Oral Presentation 8th Australasian Virology Society Meeting and 11th Annual Meeting of the Australian Centre for Hepatitis & HIV Virology Meeting 2015

Enrichment of HIV in cells that express CCR6 and CXCR3 in blood and rectal tissue in HIV-infected individuals on cART (#50)

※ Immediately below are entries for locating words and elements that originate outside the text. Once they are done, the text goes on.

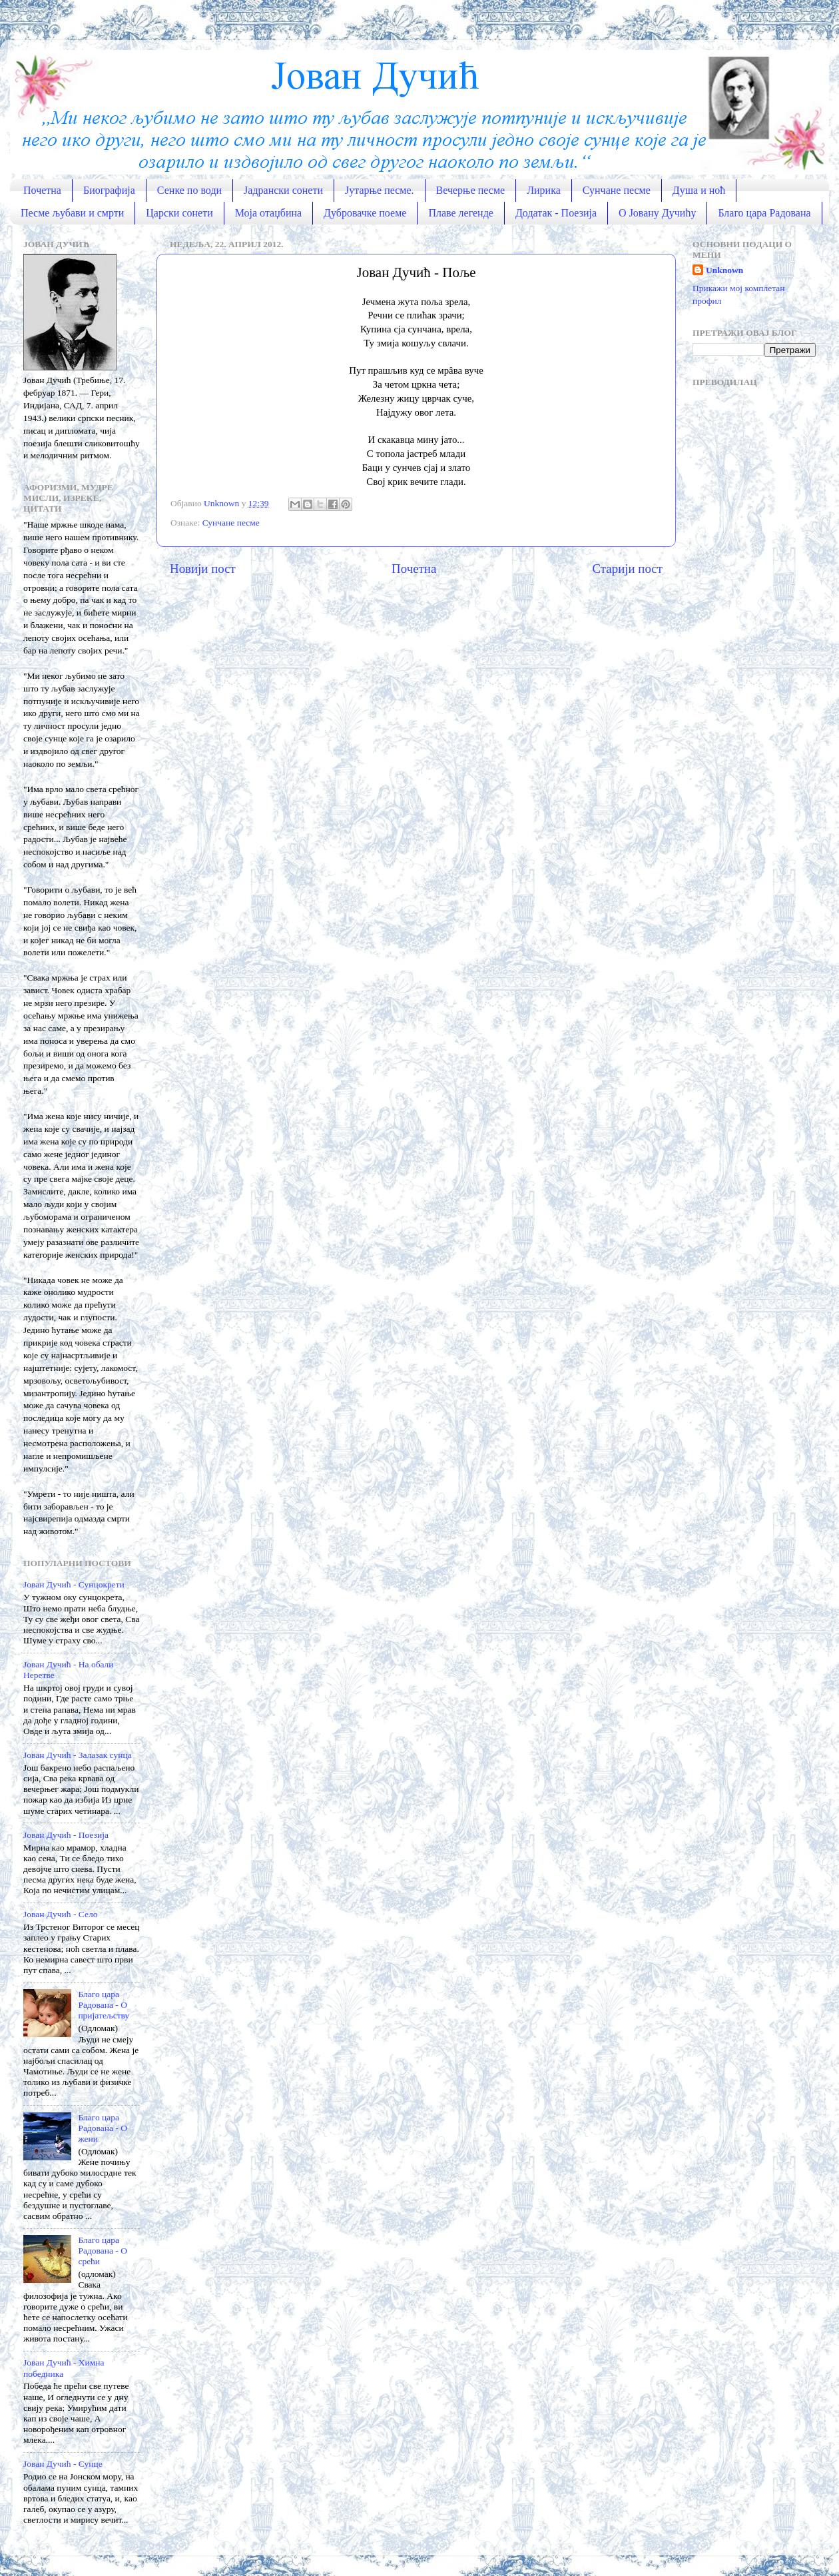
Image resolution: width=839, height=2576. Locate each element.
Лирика (544, 190)
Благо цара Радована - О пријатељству (103, 2004)
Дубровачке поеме (365, 212)
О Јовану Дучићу (657, 212)
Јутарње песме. (379, 190)
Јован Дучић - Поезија (66, 1835)
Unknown (724, 270)
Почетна (42, 190)
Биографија (109, 190)
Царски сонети (179, 212)
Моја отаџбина (268, 212)
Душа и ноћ (699, 190)
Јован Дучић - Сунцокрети (74, 1584)
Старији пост (627, 569)
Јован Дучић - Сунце (63, 2464)
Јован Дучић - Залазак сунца (77, 1755)
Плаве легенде (460, 212)
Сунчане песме (617, 190)
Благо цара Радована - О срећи (102, 2250)
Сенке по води (189, 190)
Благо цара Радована (764, 212)
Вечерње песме (470, 190)
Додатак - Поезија (556, 212)
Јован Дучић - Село (60, 1914)
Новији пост (203, 569)
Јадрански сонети (283, 190)
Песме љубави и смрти (72, 212)
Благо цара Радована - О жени (102, 2128)
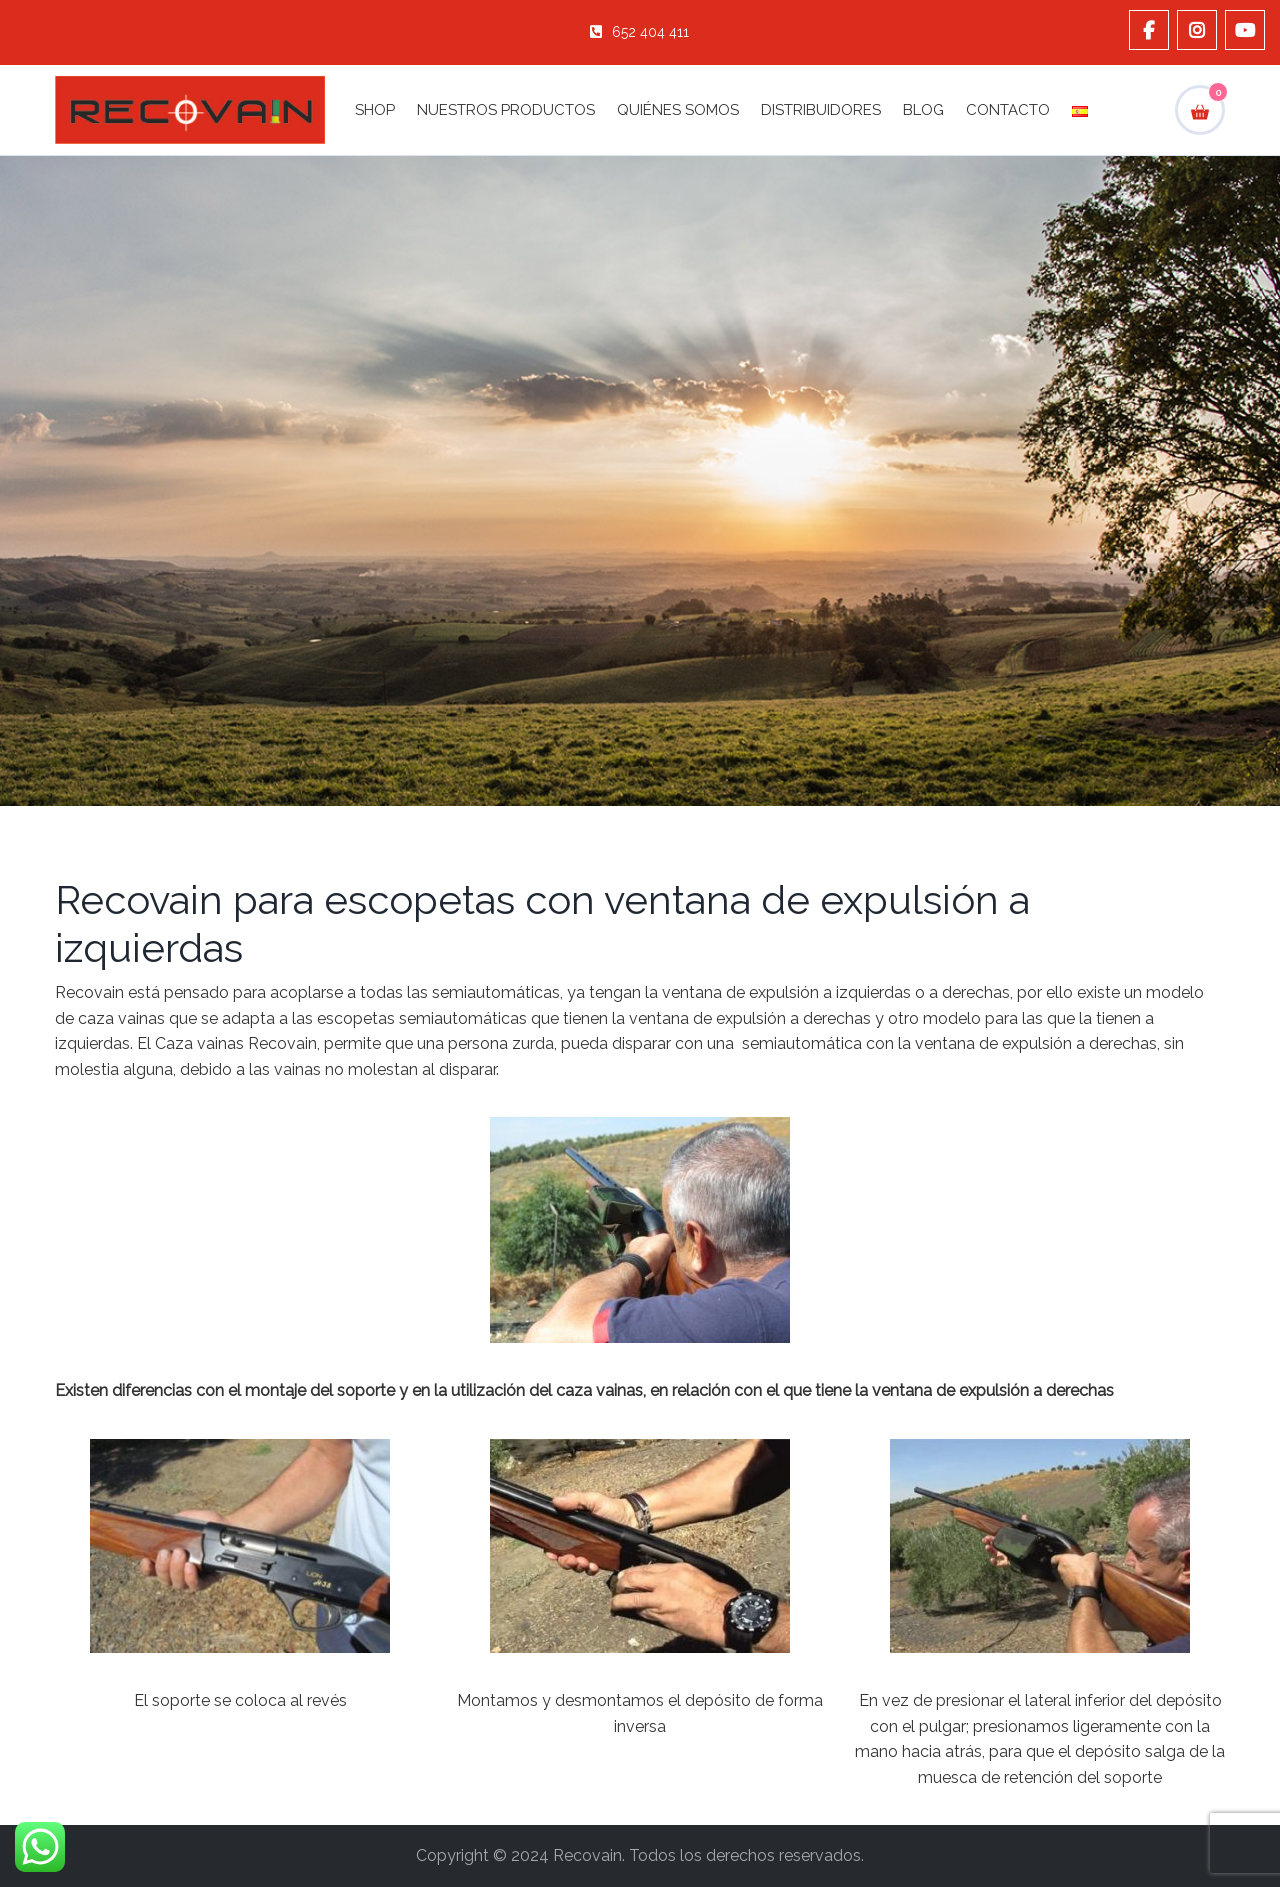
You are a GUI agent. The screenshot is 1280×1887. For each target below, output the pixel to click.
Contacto (1008, 110)
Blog (923, 110)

Jenny L Anderson 1 2 3 , Remi Fromentin 4 5 , Ajantha Solomon 1 2 3 , Nicolas Chomont 4 5 , Elizabeth Sinclair 6 , Gabriela Khoury 2 3 , Paul U Cameron 1 2 3 7 , Lorrie Epling 6 , Rebecca Hoh 6 , Frederick M Hecht 6 , Steven G Deeks 6 , Sharon R Lewin 1 2 3 7
  1. Peter Doherty Institute for Infection and Immunity, The University of Melbourne, Melbourne, VIC, Australia
  2. Infectious Diseases, Monash University, Melbourne, VIC, Australia
  3. Centre for Biomedical Research, Burnet Institute, Melbourne, VIC, Australia
  4. Microbiology, Infectious Diseases and Immunology, The University of Montreal, Montreal, Quebec, Canada
  5. Vaccine and Gene Therapy Institute of Florida, Port St Lucie, FL, USA
  6. Medicine, University of California, San Francisco, CA, USA
  7. Infectious Diseases, The Alfred Hospital, Melbourne, VIC, Australia

Pretreating resting CD4+ T-cells with chemokines that bind chemokine receptors (CKR) CCR7, CCR6 (R6) or CXCR3 (X3) enable direct latent HIV infection in vitro. As these CKR are also critical for homing of CD4+ T-cells to tissue, we examined if the expression of CKR and their chemokine ligands was related to HIV reservoir size in blood, rectal and lymph node (LN) tissue in patients on cART.

Whole blood (n=48), leukapheresis (n=20), rectal biopsies (n=19) and inguinal LN biopsies (n=8) were collected from HIV+ individuals on cART ≥3 years. The HIV reservoir in sorted T-cells was measured using qPCR and RT-qPCR for HIV integrated DNA and unspliced RNA (US-RNA) respectively. CKR expression was measured via flow cytometry. Chemokine expression in plasma was measured via Luminex and in tissue via RT-qPCR for chemokine mRNA.

In blood, HIV integrated DNA was significantly enriched in R6+X3+ central memory CD4+ T-cells versus R6+X3-, R6-X3+ and R6-X3- subsets (p<0.001). Rectal CD4+ T-cells had significantly more integrated DNA (p=0.0001) and US-RNA (p=0.0079) than blood. Rectal tissue also harboured high proportions of R6+X3+ memory CD4+ T-cells than blood and LN (median 70%, 21% and 12% respectively). Preliminary statistical analyses indicate that in the rectum, integrated HIV DNA positively correlated with CXCR3 ligand mRNA (CXCL10 p=0.016, CXCL11 p=0.040). Rectal HIV integrated DNA (p=0.003) and US-RNA (p=0.014) positively correlated with rectal R6+X3- memory T-cell proportion. In the LN, the HIV reservoir did not correlate with R6 and/or X3 memory T-cell proportion nor chemokine mRNA expression.

In patients on cART, rectal tissue has a high frequency of infected cells and this may be associated with migration of cells that express either or both CCR6 or CXCR3. Interventions targeting CCR6 and/or CXCR3 may prove useful in curative strategies.